Didn't this idiot used to associate with Dworkin? How can someone spout stuff like this that shows she's never understood basic concepts of feminism?

nepeta · 31/05/2023 19:13

I read the whole thing. She has some trouble with statistical data and how to interpret it. For instance, this bit

In fact, it begins to appear, on limited data, that more women assigned female at birth attack trans women than the reverse.[20]

uses data from a survey about transgender people (2005, I think), so the transgender and possibly nonbinary respondents tell about the attacks they experienced and if the attackers included female people (or perhaps female-identifying people), and also they state the cases where the attackers included or consisted of other transgender people.

As far as I can tell, McKinnon uses the larger percentage for the first group over the other group to base that statement. But the data is NOT about natal women being attacked, so we have no way of checking the validity of that argument.

In short, the survey answers imply that a larger percentage of those sexually assaulting transgender people were female or identified as women than were trans-identifying individuals. The survey tells us nothing about the percentage of natal women being assaulted by transgender people. And, of course, the data is from surveys of individuals, not from police records.

nepeta · 31/05/2023 19:28

The string you need to pull to unravel the whole knot McKinnon creates here is this assertion:

Women are not, in fact, subordinated or oppressed by our bodies.

I don't think that any gender critical feminist writer would ever argue that women are subordinated or oppressed BY our bodies. That is a strawperson!

The oppression and subordination of women is, however, historically based on the average differences between male and female bodies:

First, the fact that female bodies reproduce the next generation (and the fact that most men want sexual access to that specific type of bodies) makes having societal control over women desirable for societies.

Second, the fact that the average male body is stronger than the average female body, a difference which is further magnified when the latter is pregnant or recovering from giving birth, has historically meant that the subordination of women has been feasible just on the basis of brute strength.

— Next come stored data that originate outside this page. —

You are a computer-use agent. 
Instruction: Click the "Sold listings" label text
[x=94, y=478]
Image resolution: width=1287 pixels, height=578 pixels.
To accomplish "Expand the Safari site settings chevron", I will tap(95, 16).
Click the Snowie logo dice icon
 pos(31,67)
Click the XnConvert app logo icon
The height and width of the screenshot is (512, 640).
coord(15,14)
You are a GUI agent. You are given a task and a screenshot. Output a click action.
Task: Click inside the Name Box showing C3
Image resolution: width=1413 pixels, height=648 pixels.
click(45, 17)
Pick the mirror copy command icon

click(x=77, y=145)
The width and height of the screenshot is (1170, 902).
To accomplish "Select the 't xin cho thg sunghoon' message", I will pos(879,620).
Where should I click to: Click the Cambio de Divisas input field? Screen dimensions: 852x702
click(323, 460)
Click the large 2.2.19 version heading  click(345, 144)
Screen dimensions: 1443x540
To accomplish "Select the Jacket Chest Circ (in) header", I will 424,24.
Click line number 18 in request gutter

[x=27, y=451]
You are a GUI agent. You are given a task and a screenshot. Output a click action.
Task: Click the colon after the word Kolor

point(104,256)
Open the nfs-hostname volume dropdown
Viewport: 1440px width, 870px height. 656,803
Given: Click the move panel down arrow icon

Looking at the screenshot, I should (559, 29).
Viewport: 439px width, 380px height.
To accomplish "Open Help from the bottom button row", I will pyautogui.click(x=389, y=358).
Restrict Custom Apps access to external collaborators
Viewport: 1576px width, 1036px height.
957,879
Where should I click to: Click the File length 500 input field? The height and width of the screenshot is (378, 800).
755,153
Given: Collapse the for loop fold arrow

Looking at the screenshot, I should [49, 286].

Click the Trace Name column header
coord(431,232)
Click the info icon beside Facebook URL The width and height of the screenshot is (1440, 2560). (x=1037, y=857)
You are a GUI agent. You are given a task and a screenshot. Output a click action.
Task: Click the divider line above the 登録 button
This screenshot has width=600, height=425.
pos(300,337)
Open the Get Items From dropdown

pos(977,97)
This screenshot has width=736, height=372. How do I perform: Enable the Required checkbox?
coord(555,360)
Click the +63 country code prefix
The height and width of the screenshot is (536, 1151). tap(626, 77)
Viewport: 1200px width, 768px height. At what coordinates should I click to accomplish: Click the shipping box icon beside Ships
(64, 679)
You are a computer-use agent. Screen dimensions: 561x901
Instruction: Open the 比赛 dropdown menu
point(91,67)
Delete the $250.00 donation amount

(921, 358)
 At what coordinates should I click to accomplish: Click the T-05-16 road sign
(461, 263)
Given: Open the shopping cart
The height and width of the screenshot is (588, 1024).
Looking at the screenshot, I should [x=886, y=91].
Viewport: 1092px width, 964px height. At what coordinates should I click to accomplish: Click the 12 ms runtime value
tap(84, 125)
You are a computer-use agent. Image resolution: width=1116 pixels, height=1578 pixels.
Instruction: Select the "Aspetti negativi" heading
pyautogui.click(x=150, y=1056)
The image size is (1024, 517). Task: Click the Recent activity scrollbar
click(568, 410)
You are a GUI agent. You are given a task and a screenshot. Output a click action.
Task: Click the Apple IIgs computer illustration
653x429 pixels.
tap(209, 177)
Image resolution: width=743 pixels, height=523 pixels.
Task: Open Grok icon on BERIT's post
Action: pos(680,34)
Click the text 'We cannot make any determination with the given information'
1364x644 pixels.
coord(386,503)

(This does NOT have to mean that individual men or even individual communities forced subordination on 'their own' women as a class, because the differences in average strength and the power of physical aggression has also meant women's exclusion from warfare and tribal disagreements, seen as the need to protect women and children, and because pregnancies and the need to care for small children kept most women away from the public spheres where power was bargained, negotiated, and fought over.

How these arrangements have changed over time, with developments in forms of economic and political arrangements (moving from hunter-gatherer communities to small stationery farming communities to city-states to large states etc.) and with changing technologies is also crucial to understand:

Physical strength and the limitations of frequent child birth have diminished in importance, and so the maintenance of the subordination of women has become more dependent on the gender norms, rules, and stereotypes McKinnon both appears to frown upon and also to see as the proper replacement for sex. I see this as reason to question the concept of gender, not to use it to erase the sex-based nature of women's oppression.